**Exercise description**
For this exercise, transcribe all of the entries exactly.

**Material provided**

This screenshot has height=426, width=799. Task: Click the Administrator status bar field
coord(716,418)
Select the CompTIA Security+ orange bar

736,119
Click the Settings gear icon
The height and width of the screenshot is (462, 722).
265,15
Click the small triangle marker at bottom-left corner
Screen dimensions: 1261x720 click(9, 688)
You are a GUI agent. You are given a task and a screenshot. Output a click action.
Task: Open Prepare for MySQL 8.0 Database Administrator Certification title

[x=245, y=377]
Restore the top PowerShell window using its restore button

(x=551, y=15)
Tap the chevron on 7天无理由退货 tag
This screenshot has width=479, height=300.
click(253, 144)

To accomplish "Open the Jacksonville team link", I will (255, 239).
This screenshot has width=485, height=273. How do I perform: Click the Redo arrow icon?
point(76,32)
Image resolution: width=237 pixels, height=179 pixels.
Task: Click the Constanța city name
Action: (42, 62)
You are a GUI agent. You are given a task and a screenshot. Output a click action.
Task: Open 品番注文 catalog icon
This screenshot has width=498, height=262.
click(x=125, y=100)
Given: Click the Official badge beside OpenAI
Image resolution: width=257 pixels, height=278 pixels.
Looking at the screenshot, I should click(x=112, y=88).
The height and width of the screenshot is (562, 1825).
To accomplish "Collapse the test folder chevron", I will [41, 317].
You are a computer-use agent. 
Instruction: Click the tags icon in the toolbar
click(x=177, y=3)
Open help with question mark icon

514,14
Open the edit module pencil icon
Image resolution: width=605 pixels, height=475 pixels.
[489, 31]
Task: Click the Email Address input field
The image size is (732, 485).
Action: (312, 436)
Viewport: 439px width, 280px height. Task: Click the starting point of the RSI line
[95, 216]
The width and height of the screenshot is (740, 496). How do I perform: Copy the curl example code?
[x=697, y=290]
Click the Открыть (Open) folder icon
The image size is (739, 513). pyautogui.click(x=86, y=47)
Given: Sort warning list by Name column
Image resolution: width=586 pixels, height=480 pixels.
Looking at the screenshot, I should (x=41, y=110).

**Answer section**
This screenshot has height=426, width=799. Task: Click the Administrator status bar field
coord(716,418)
Select the CompTIA Security+ orange bar

736,119
Click the Settings gear icon
The height and width of the screenshot is (462, 722).
265,15
Click the small triangle marker at bottom-left corner
Screen dimensions: 1261x720 click(9, 688)
You are a GUI agent. You are given a task and a screenshot. Output a click action.
Task: Open Prepare for MySQL 8.0 Database Administrator Certification title

[x=245, y=377]
Restore the top PowerShell window using its restore button

(x=551, y=15)
Tap the chevron on 7天无理由退货 tag
This screenshot has width=479, height=300.
click(253, 144)

To accomplish "Open the Jacksonville team link", I will (255, 239).
This screenshot has width=485, height=273. How do I perform: Click the Redo arrow icon?
point(76,32)
Image resolution: width=237 pixels, height=179 pixels.
Task: Click the Constanța city name
Action: (42, 62)
You are a GUI agent. You are given a task and a screenshot. Output a click action.
Task: Open 品番注文 catalog icon
This screenshot has width=498, height=262.
click(x=125, y=100)
Given: Click the Official badge beside OpenAI
Image resolution: width=257 pixels, height=278 pixels.
Looking at the screenshot, I should click(x=112, y=88).
The height and width of the screenshot is (562, 1825).
To accomplish "Collapse the test folder chevron", I will [41, 317].
You are a computer-use agent. 
Instruction: Click the tags icon in the toolbar
click(x=177, y=3)
Open help with question mark icon

514,14
Open the edit module pencil icon
Image resolution: width=605 pixels, height=475 pixels.
[489, 31]
Task: Click the Email Address input field
The image size is (732, 485).
Action: (312, 436)
Viewport: 439px width, 280px height. Task: Click the starting point of the RSI line
[95, 216]
The width and height of the screenshot is (740, 496). How do I perform: Copy the curl example code?
[x=697, y=290]
Click the Открыть (Open) folder icon
The image size is (739, 513). pyautogui.click(x=86, y=47)
Given: Sort warning list by Name column
Image resolution: width=586 pixels, height=480 pixels.
Looking at the screenshot, I should (x=41, y=110).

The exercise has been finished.